Por su parte, la dirección de Roscosmos aseguró que Rusia sigue con sus planes y enviará su propia expedición a Marte. La decisión de la ESA, “difícil”, según admitió su director general, Josef Aschbacher, se toma ante la imposibilidad práctica y política de seguir trabajando al respecto con Rusia, sancionada por la comunidad internacional como consecuencia de la invasión de Ucrania. Exomars estaba compuesta de dos misiones. La primera se lanzó en 2016 y estaba integrada por un satélite para el estudio de gases traza en la atmósfera marciana (TGO) y por el módulo de entrada, descenso y aterrizaje Schiaparelli, que se estrelló contra la superficie del planeta por error.
Esta segunda, con el róver Rosalind Franklin para tomar y estudiar muestras del suelo marciano, se aplazó en un primer momento de 2018 a 2020 y luego a 2022, ya que el agravamiento de la pandemia de covid en Europa impidió a sus expertos efectuar todas las pruebas previas necesarias. Tenía previsto aterrizar en la región Oxia Planum, situada al norte del ecuador de ese planeta, que tiene depósitos sedimentarios gruesos y arcillosos que, según la ESA, podrían corresponder a lagunas o depósitos marinos.
Pero el Consejo de la agencia, que se reunió este miércoles y jueves en París, fue categórico a la hora de pedir a Aschbacher que dé los pasos necesarios para suspender las actividades de cooperación y de emprender los estudios industriales necesarios para analizar las opciones disponibles. Dado que solo hay condiciones propicias para el lanzamiento cada 26 meses, si se llegara a retomar la colaboración a tiempo el año 2024 sería la fecha más próxima, pero la ESA vio poco probable esa hipótesis y admitió que 2026, con otros socios, aparece como la siguiente posibilidad más factible.
“Pero incluso esa fecha será un reto.

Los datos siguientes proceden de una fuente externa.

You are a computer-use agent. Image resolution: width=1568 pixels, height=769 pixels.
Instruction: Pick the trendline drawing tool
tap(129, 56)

Habrá nuevas decisiones y financiación necesarias y todo eso es algo que se tiene que discutir”, señaló el director general.

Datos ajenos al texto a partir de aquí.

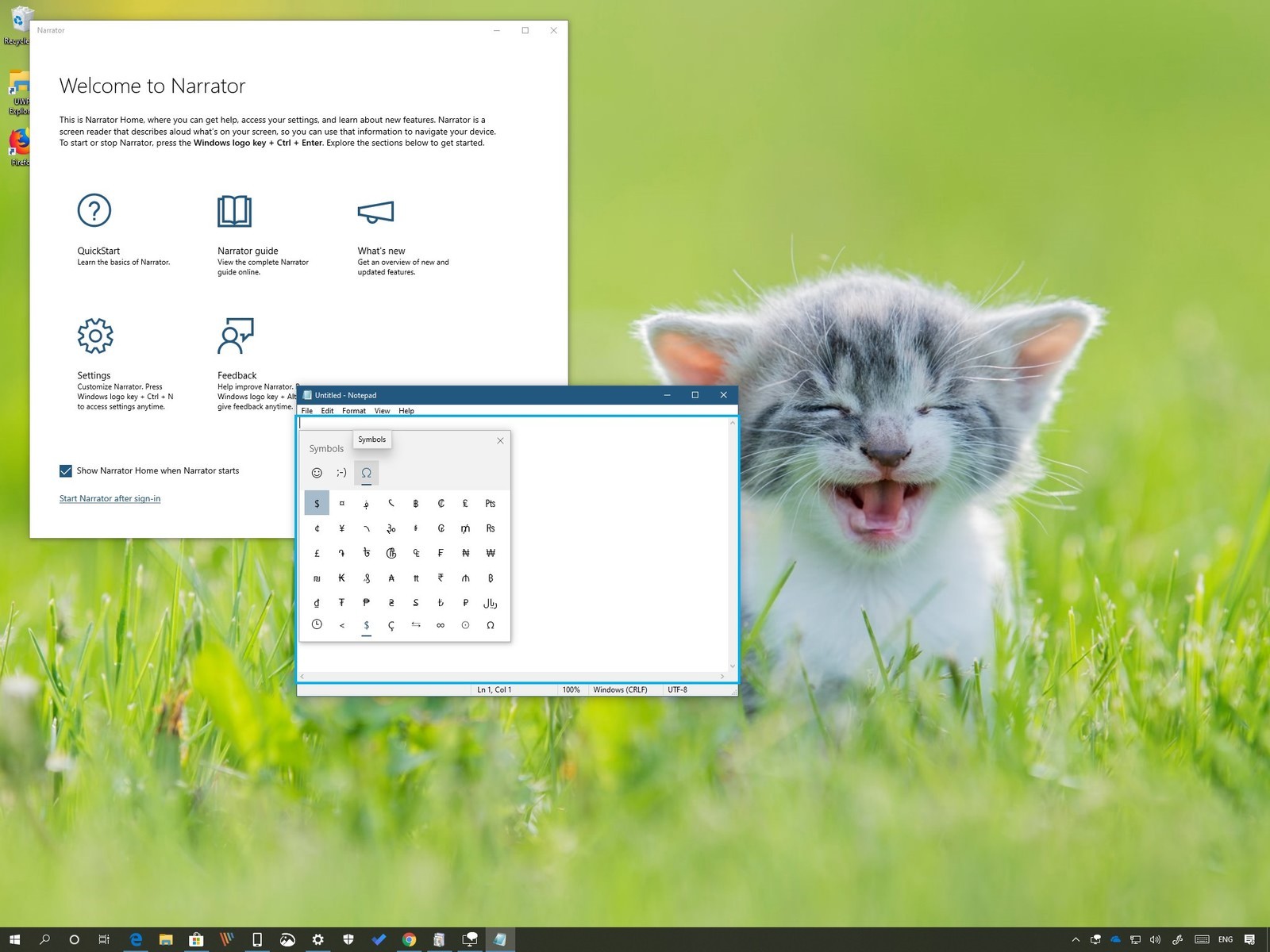The image size is (1270, 952).
Task: Click the Notepad vertical scrollbar down arrow
Action: pyautogui.click(x=732, y=666)
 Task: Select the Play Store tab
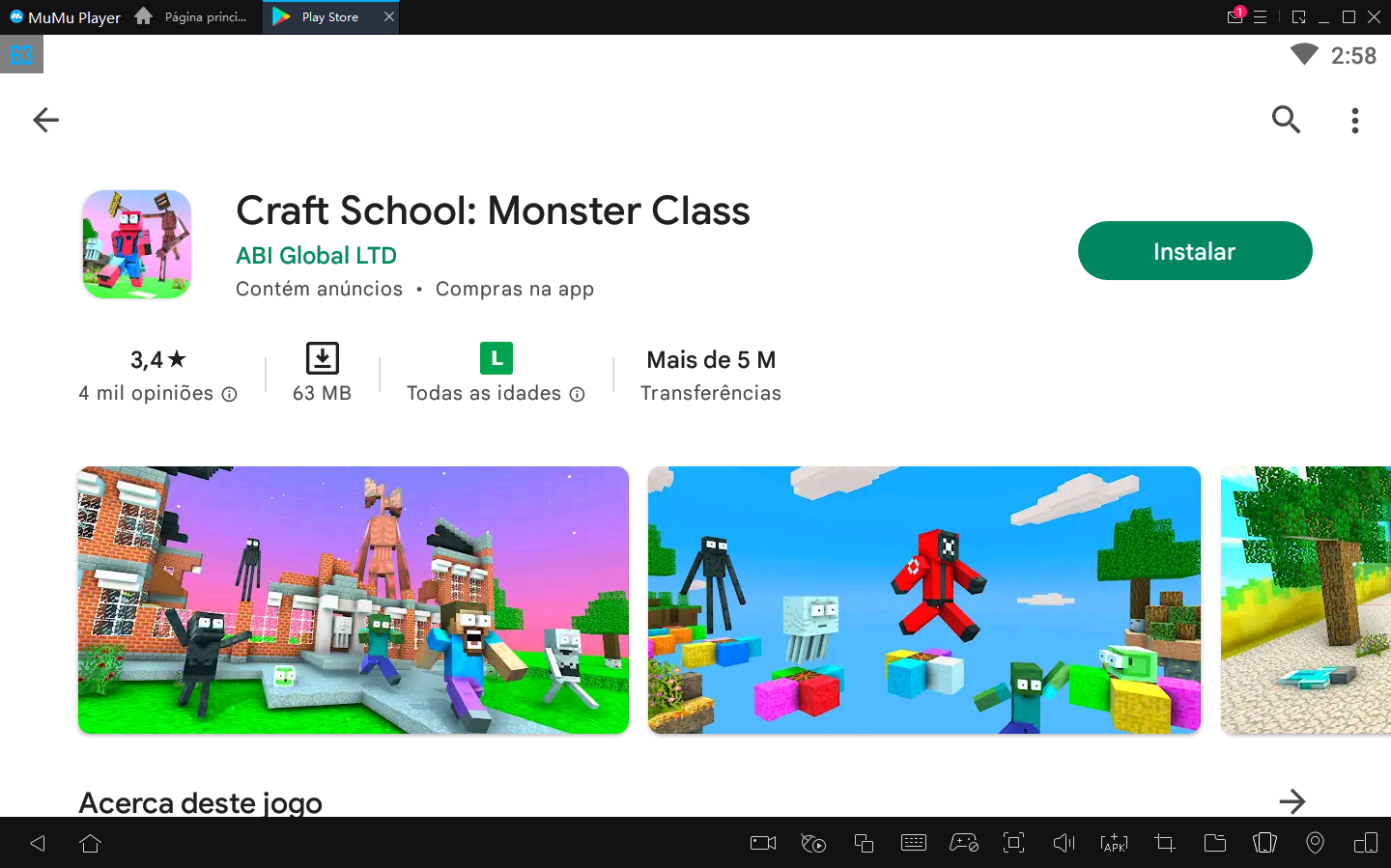[328, 16]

La agencia espacial estadounidense (NASA) ya ha mostrado su interés en apoyar la misión, pero la ESA debe evaluar ahora qué puede hacerse a nivel europeo y en qué ámbitos podría necesitar cooperación. En la última década ha invertido unos 1.000 millones de euros en ese proyecto: “No es dinero perdido. La industria ha aprendido mucho”, precisó Aschbacher en una conferencia de prensa en la que se dejó claro que cuando Exomars pueda lanzarse sus resultados seguirán siendo útiles porque no hay otra misión similar que pueda adelantarse.